>> Start Text
Shannon: I have always been a huge fan of t-shirts since young. I wanted to start my own brand when I was in university but finding a great blank t-shirt to print on was impossible. Most of the t-shirts I found could not match up to the brands from the US. Feeling unsatisfied, I decided to tailor make my own cut and pick my own materials. It was when I wore my first t-shirt, I bravely set up a store at Youth’09 trade show where I sold 100 blank t-shirts in 3 days. That was when I realized that there was a market for supplying quality, great fitting blank t-shirts. I quit my job a few months later and the my journey began.

Would you say you planned it out initially?

Shannon: I didn’t really have a very structured plan. I took the plunge into entrepreneurship with a lot of guts and believing in the dream to make the best t-shirts, with enough savings to survive of course.

What sort of challenges did you guys face during startup?
>> End Text
>> Start Dataset entries
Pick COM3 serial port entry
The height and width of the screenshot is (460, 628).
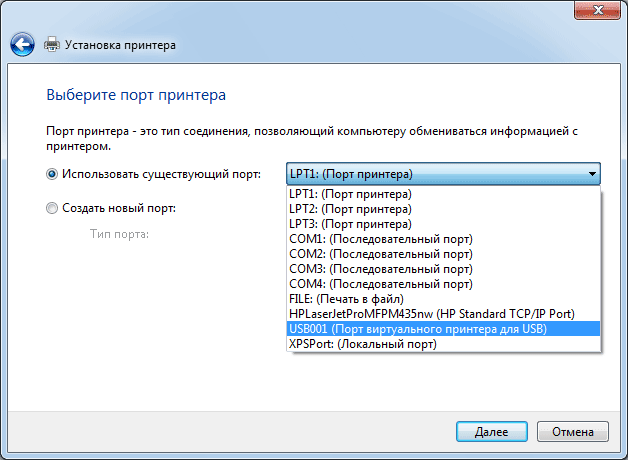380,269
>> End Dataset entries
>> Start Dataset entries
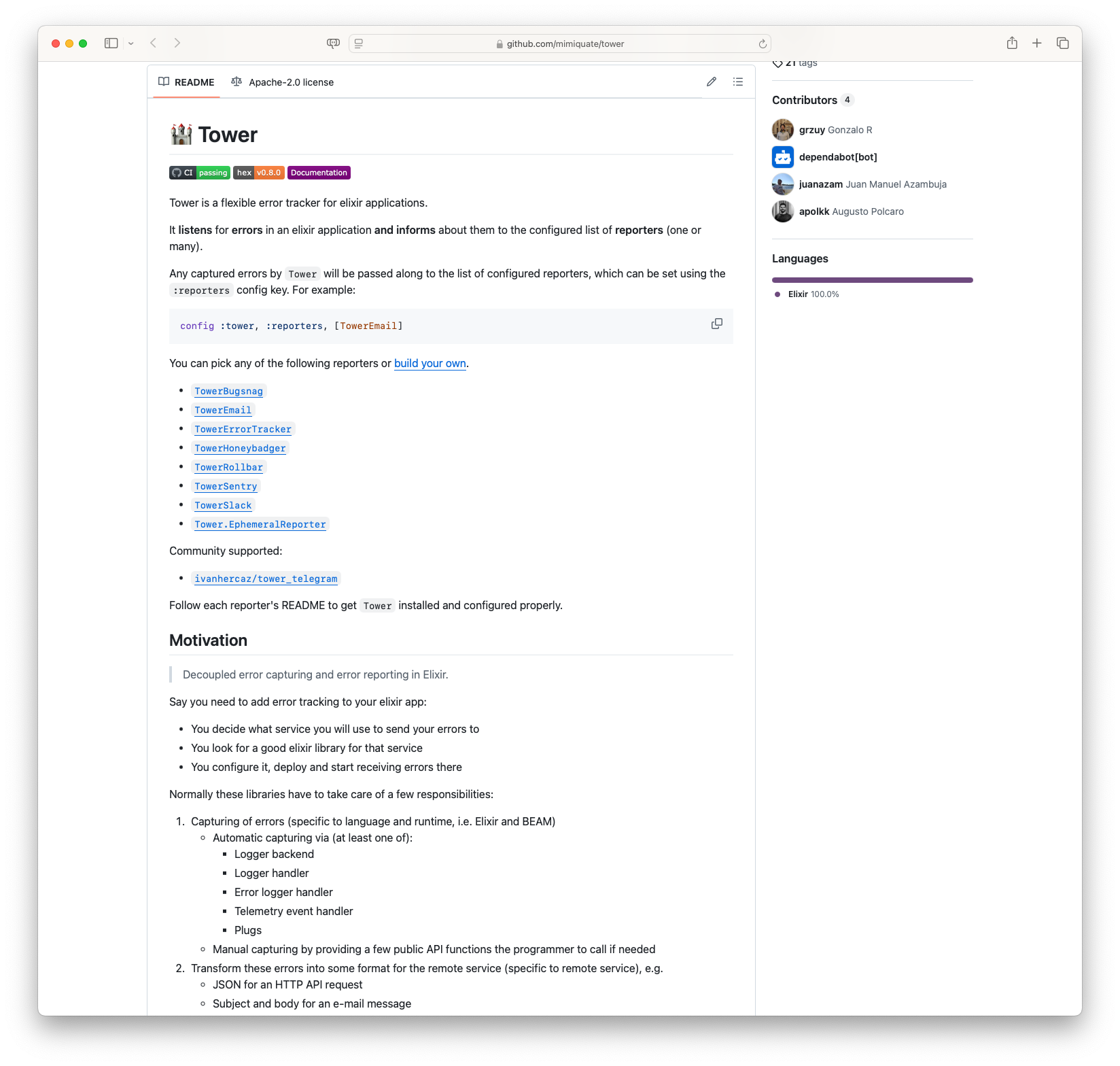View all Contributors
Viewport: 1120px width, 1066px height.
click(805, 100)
>> End Dataset entries
>> Start Dataset entries
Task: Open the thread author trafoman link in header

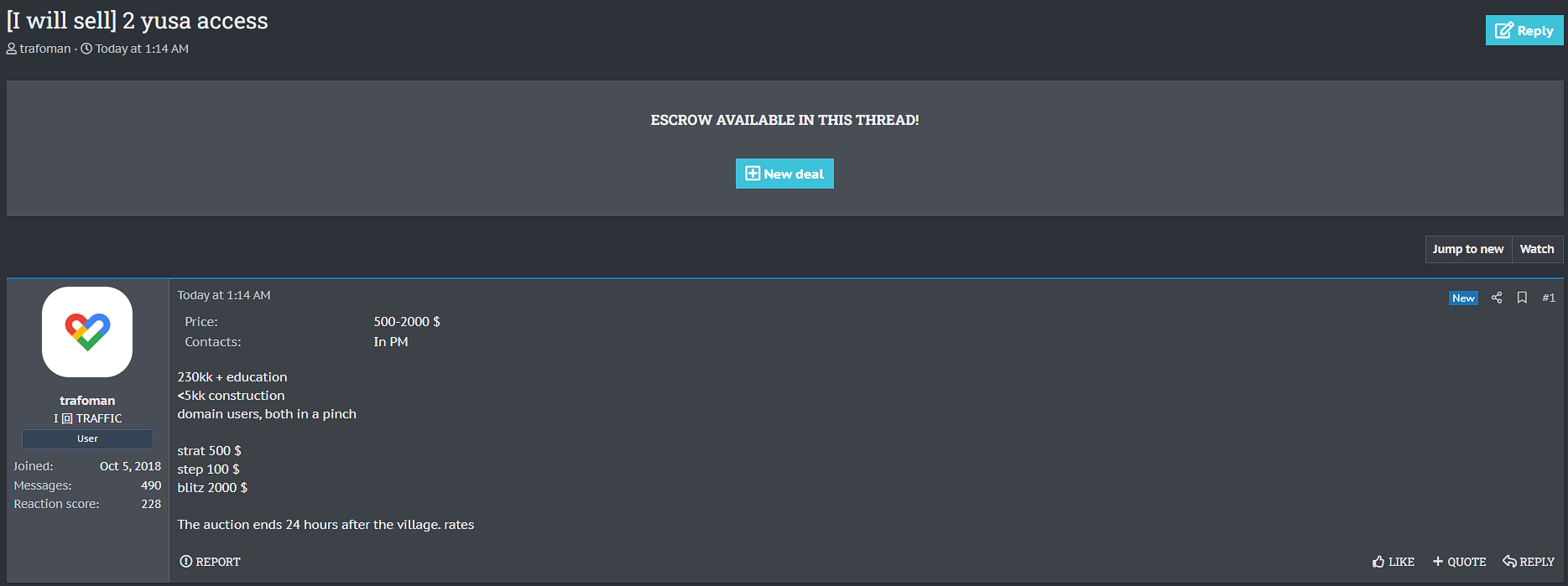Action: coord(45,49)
>> End Dataset entries
**What this exercise asks:**
1: Summarize the t-shirt interview in two sentences.
2: Write what comes next in the t-shirt interview.

**Final results:**
1: Shannon, a longtime t-shirt fan, couldn't find good blank t-shirts to print on for a planned brand, so Shannon tailor-made a cut, picked the materials, and sold 100 blank t-shirts in 3 days at the Youth'09 trade show. Seeing a market for quality, well-fitting blank t-shirts, Shannon quit a job a few months later and went into business without a structured plan, relying on guts, belief in the dream and enough savings to survive.

2:
Shannon:Money and discipline was a big challenge. When starting up, I had almost no capital and was reinvesting every buck made back into the business. I drew just enough salary to survive. Once we manage to hire staff, they had to be paid first. On bad months in the early days, my partner and I would give up our salaries to pay the staff first. They were more important than our money. No one realizes how hard it is to find the discipline to be your own boss, especially at a young age. We find ourselves procrastinating at a lot of tasks and it slows down operations. It really takes maturing and a kick in the ass from someone you respect to change yourself.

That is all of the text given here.